“A few times in my life I’ve had moments of clarity where the silence drowns out the noise and I can feel rather than think.”

I did exactly what I intended on doing today which was escaping everything & everyone and going up to the mountains to be alone. It was first thing in the morning right after the kids went off to school & my husband went back to bed so I was able to just go without being on the “clock” and disappear for a little while.

It was extremely foggy & misty so I knew no one would be there. On a good day there’s usually no one around so on a crappy day like today I knew I’d have this certain spot all to myself.

I did a lot of stretching & then some Yoga for about an hour and a half whilst listening to the birds singing & the crickets chirping. I thought about my life up to that point, things that made me happy, things I’m grateful for & things I should be grateful for.

I sat for a little while looking out past the trees into the fog and I felt fortunate to have lived up to that moment. My life is far from perfect but I was relieved to feel this tremendous inner peace inside. The peace comes from knowing that I’m a good person, I have an honest heart & I can sleep with a clear conscience each night. I’ve always tried to help others & often go out of my way to do so.

Yes, sadness still exists in my life (it always will) but I knew at that moment, that every single day I HAVE TO choose to find that inner peace within me. No one can do it for me, I have to do it myself. Even if the happiness comes in short bursts of moments I still have to enjoy them when they do happen.

Sometimes you have to step away from the chaos of life to get back in touch with yourself. I will continue to remind myself every now & then that I NEED TO do something every single day that brings me peace, puts a smile on my face & makes me happy.

“Your soul will always be drawn to the people, places and things it needs to heal, grow and thrive.”

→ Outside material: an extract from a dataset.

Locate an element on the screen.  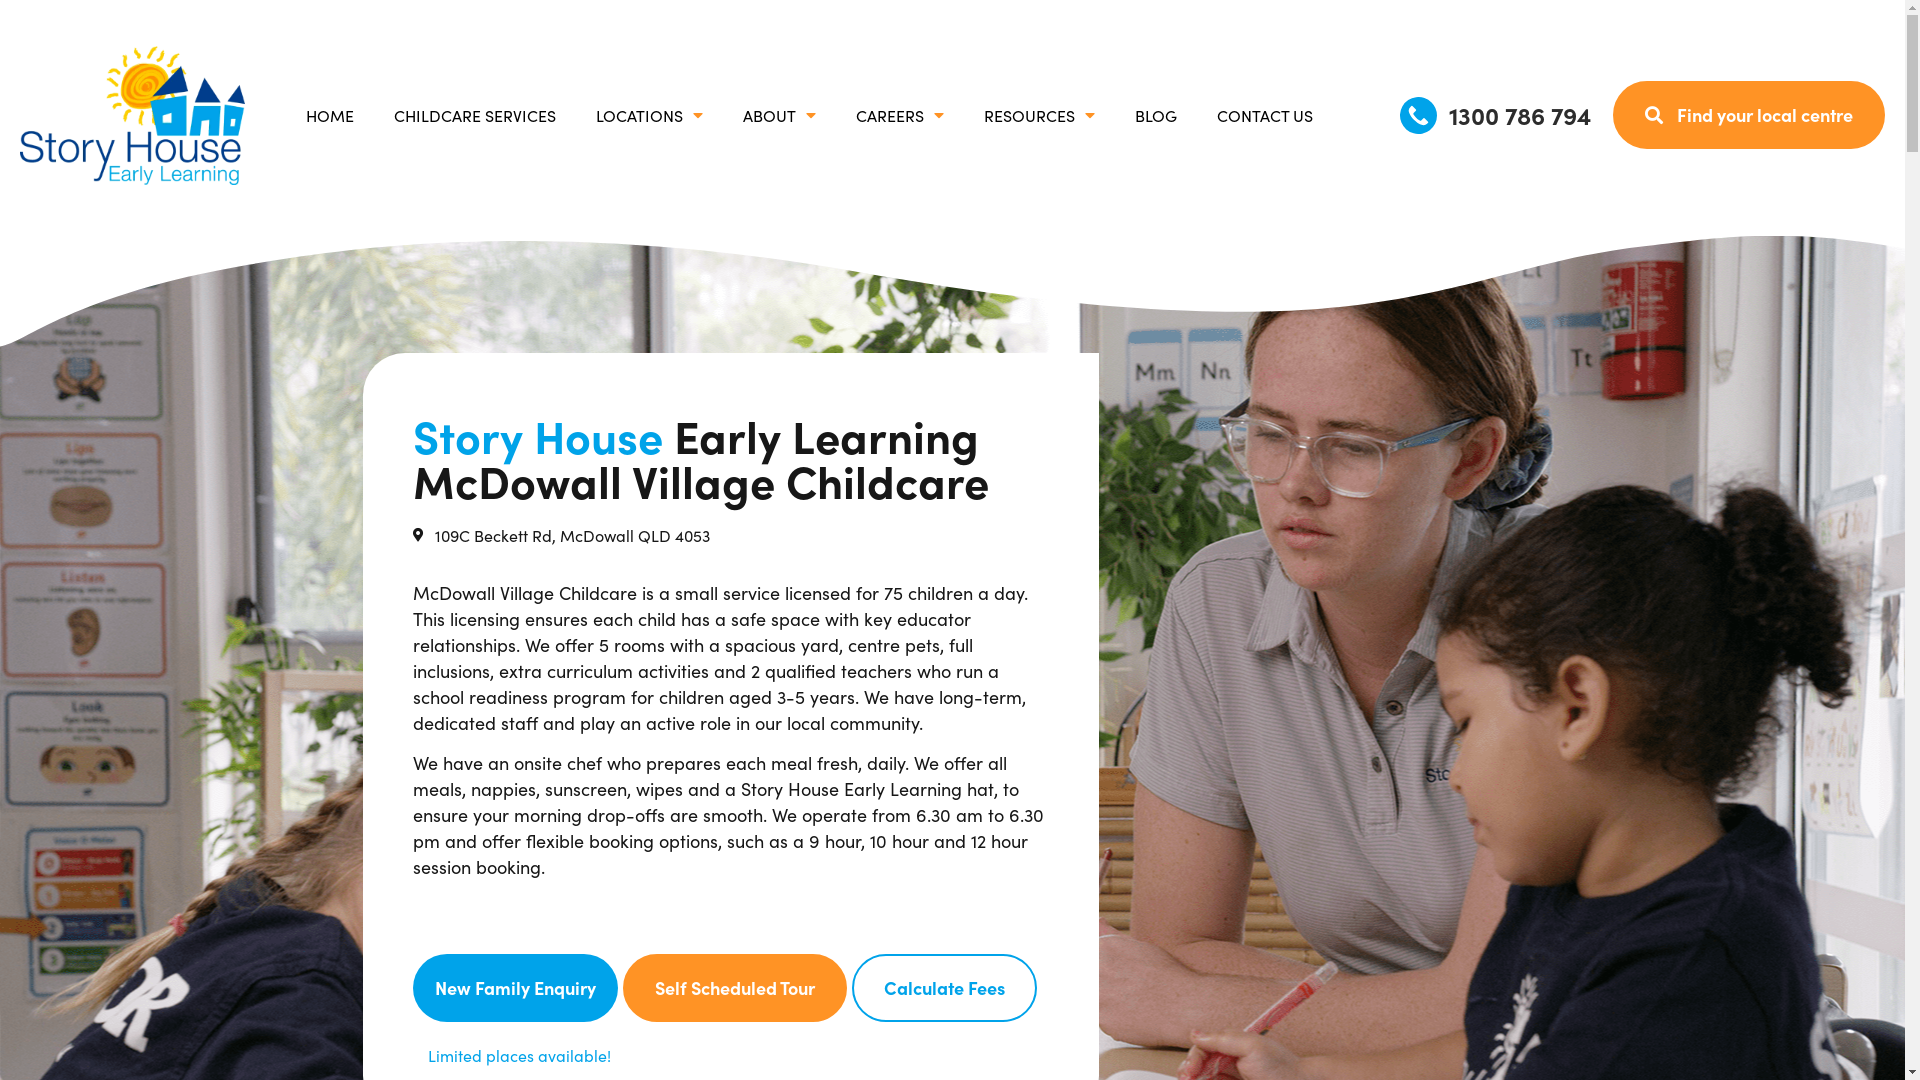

Instagram used to be my happy place. It used to be my escape from the ugly reality of the world cause I immersed myself into the Yoga community & surrounded myself with like minded people full of positive energy and fitness goals.

Now I find the place that was once my refuge has now become breached.

Just when I thought I was starting to come to terms with my sons death from Cancer yet I see many, many messages about yet another person who is dying from Cancer. I thought I could be supportive (which I was) but I found myself sinking back into that deep depression I was in when my son first passed. I’ve been declining emotionally and where I saw progress with my acceptance of my sons disease now I find myself questioning once again “Could I have done more”.

I thought I was ready to be a support system for others who are battling this ugly disease but it’s clear I’m not. Just because I’m smiling & laughing on the outside doesn’t mean I’m whole. I’m still very much broken on the inside. Not everything on the surface is what it appears. I’m still battling the aftermath of Cancer & I can’t be present for my family if I’m falling apart every time that wound gets re-opened. I’m taking another break from IG cause I just can’t deal with all the sad notifications. I don’t even watch TV anymore cause I break down every time I see all the Cancer commercials especially the St.Jude kids.

Now my only escape is the place I love, the place I’ve always loved from Day 1, the mountains. My only solace, my only escape where I can clear my head and actually take a deep breath.